### WHAT NEEDS TO BE DONE
Please swap "screenshot" for "snapshot" in the lines below and leave everything else unchanged.

### Dataset rows
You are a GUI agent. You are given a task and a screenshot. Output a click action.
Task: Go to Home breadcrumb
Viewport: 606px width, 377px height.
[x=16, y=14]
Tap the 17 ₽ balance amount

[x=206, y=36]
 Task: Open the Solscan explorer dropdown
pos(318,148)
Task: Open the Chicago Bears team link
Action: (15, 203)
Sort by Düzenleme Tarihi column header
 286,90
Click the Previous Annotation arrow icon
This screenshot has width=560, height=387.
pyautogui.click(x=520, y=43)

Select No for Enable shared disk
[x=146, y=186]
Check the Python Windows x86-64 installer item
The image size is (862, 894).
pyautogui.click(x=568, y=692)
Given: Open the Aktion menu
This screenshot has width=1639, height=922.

### EXPECTED OUTPUT
You are a GUI agent. You are given a task and a snapshot. Output a click action.
Task: Go to Home breadcrumb
Viewport: 606px width, 377px height.
[x=16, y=14]
Tap the 17 ₽ balance amount

[x=206, y=36]
 Task: Open the Solscan explorer dropdown
pos(318,148)
Task: Open the Chicago Bears team link
Action: (15, 203)
Sort by Düzenleme Tarihi column header
 286,90
Click the Previous Annotation arrow icon
This snapshot has width=560, height=387.
pyautogui.click(x=520, y=43)

Select No for Enable shared disk
[x=146, y=186]
Check the Python Windows x86-64 installer item
The image size is (862, 894).
pyautogui.click(x=568, y=692)
Given: Open the Aktion menu
This snapshot has width=1639, height=922.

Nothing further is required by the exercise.